Saved entries:
-.-.-
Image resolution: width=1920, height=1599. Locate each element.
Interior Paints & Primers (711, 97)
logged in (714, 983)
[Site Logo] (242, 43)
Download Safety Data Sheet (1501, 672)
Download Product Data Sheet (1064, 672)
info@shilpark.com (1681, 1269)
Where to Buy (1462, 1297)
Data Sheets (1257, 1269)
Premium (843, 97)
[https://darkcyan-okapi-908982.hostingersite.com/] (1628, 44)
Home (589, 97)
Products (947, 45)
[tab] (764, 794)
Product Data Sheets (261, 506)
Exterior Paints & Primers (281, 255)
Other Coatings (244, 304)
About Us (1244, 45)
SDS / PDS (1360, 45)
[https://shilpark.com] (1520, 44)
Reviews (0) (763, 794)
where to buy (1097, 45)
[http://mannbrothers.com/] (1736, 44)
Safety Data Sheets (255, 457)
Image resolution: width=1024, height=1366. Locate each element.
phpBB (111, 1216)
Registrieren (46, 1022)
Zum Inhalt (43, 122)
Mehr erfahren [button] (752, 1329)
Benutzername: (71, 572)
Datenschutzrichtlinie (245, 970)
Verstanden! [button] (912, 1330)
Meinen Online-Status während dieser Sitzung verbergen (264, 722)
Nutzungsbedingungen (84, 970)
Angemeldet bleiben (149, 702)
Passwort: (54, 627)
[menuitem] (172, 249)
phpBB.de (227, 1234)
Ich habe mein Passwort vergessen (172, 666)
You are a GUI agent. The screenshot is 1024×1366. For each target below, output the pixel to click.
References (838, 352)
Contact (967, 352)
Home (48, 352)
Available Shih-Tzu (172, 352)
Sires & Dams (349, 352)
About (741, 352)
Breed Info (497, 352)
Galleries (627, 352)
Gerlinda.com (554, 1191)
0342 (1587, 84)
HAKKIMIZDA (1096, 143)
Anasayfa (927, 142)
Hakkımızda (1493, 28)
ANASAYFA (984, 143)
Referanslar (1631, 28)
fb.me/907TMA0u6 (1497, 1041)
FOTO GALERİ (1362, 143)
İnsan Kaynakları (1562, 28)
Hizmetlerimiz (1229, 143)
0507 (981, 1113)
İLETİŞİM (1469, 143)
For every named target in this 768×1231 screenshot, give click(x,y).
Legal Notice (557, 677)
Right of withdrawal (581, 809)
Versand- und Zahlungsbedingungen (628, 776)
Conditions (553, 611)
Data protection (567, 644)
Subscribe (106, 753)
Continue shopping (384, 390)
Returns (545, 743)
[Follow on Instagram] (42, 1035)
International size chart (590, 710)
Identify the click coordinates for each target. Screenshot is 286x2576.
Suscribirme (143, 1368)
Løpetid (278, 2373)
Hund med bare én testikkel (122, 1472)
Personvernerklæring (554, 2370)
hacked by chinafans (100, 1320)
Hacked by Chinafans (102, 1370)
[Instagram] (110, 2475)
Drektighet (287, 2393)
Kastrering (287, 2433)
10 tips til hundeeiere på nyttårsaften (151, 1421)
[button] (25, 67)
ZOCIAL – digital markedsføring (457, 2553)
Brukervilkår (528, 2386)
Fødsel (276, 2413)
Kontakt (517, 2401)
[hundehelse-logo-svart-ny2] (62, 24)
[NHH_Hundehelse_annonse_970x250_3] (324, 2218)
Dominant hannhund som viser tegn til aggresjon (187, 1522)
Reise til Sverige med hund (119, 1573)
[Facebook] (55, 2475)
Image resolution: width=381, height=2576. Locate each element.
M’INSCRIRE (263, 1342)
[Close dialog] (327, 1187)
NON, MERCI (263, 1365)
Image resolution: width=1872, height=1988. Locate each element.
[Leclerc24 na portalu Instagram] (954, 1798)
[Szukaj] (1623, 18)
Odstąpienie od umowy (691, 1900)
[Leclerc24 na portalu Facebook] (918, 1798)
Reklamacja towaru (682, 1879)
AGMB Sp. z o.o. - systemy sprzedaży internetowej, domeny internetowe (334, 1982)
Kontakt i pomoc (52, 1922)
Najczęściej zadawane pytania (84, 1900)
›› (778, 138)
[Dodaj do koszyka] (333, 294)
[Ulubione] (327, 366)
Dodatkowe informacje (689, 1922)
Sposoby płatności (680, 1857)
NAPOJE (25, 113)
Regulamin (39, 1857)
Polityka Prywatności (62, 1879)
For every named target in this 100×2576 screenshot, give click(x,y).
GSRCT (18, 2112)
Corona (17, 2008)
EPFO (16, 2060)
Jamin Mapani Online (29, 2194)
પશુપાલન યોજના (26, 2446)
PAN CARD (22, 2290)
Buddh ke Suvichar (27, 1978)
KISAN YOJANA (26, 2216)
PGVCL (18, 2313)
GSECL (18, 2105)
-.-.-
• [REQUIRED WORK] From the records above, copy each line where the word "Instagram" can be found.

• [EXERCISE OUTPUT]
[Follow on Instagram] (42, 1035)
[Instagram] (110, 2475)
[Leclerc24 na portalu Instagram] (954, 1798)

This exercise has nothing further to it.